Etwas zu spät, denn der fast Kunststudent lernt zwischenzeitlich seine Frau kennen, er bleibt in Hannover, studiert an der PH, 5 Semester, bis zum Schulpraktikum. Dann Jura, in Würzburg, fast bis zum Examen.

"Ich hatte alle Scheine und hätte das auch alles abschließen können, aber dann kam mir das halt mit den Gitarren irgendwie dazwischen."

Dieter Gölsdorf bekommt Einblick in die Welt der Hersteller für Gitarrenteile. Der fast examinierte Jurist und junge Vater einer Tochter verlässt sich, mit damals 24 Jahren, statt auf Jura lieber auf sein Gefühl und sein Fachwissen in Sachen E-Gitarren.

"In den Siebzigern fing es an, dass die Leute alle damals an den Gitarren rumbastelten. Ich glaube, Eddy van Halen war der erste, der da so Halbeigenbauten spielte. Und irgendwie habe ich damals so einen Riecher gehabt, dass da jetzt so ein Markt entsteht für Gitarrenteile."

Seitdem hat der Autodidakt in Eigenregie oder mit Freunden zahllose Gitarrenbauteile verkauft, entworfen und perfektioniert.

"Wir hatten den ersten Elektro-Gitarrenbausatz der Welt."

Und vermutlich auch die erste Gitarrenbauschule, auf Formentera. Auf Formentera hat der Autor Dieter Gölsdorf übrigens auch die Buchideen gesammelt, für einen Roman und einen Reiseführer. Beide vertreibt er in seinem Kleinverlag, so wie die Musik seiner Band "Duesenberg”.
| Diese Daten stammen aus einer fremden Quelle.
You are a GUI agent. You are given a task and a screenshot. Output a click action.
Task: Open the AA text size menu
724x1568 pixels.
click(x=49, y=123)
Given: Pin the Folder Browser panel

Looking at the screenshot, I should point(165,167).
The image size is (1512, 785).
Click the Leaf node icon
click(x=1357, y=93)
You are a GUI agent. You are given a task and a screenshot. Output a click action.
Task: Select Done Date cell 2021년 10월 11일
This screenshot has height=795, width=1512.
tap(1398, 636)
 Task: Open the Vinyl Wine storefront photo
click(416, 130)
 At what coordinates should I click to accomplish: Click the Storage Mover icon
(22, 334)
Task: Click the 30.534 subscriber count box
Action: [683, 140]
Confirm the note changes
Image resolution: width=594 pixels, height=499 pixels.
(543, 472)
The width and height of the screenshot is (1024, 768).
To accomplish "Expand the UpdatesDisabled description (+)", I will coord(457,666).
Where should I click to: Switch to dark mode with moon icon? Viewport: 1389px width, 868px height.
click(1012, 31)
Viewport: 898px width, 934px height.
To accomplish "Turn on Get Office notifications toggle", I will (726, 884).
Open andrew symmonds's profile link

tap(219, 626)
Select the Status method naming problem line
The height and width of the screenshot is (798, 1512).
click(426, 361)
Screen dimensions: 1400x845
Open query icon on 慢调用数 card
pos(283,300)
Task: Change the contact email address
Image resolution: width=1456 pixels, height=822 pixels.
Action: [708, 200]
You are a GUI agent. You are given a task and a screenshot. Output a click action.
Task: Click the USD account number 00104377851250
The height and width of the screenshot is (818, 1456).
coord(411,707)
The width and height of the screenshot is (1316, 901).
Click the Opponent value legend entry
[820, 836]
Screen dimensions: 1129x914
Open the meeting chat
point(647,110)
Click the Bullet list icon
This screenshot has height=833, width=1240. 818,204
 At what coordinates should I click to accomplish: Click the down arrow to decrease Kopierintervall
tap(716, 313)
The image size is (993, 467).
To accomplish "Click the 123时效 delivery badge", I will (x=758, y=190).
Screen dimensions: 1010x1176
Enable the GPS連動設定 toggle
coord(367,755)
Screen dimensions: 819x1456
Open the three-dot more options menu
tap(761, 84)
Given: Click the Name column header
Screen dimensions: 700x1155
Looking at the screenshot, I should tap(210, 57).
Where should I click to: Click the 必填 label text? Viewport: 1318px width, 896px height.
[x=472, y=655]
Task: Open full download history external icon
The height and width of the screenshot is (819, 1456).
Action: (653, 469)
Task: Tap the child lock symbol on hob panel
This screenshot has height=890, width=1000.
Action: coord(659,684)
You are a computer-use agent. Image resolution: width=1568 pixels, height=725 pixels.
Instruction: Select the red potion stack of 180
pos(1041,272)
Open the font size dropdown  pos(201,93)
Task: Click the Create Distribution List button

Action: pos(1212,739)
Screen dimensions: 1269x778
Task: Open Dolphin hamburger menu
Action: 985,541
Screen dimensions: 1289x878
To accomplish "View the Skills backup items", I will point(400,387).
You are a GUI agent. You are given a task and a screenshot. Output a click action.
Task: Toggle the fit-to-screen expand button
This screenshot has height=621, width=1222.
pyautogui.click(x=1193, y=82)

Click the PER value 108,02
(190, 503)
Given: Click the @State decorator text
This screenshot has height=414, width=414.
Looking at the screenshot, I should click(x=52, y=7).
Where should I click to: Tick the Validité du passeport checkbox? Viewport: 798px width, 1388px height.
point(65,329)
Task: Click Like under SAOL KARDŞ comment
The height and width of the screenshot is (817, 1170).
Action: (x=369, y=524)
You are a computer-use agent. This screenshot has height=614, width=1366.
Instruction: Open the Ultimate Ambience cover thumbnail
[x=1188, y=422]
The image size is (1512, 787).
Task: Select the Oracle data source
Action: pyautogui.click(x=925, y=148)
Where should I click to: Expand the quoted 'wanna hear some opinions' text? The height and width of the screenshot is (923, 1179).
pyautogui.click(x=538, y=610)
Auf dem CD-Cover leuchten großformatig Duesenberg Gitarren, Dieter Gölsdorfs klingende Kunstwerke, denen noch weitere folgen sollen.

"Ich habe hier noch ein paar Gitarrenprojekte, die ich erstmal durchziehen muss, ein paar Design- und technische Sachen. Und dann werde ich Objekte machen, auf die Seiten gespannt sind."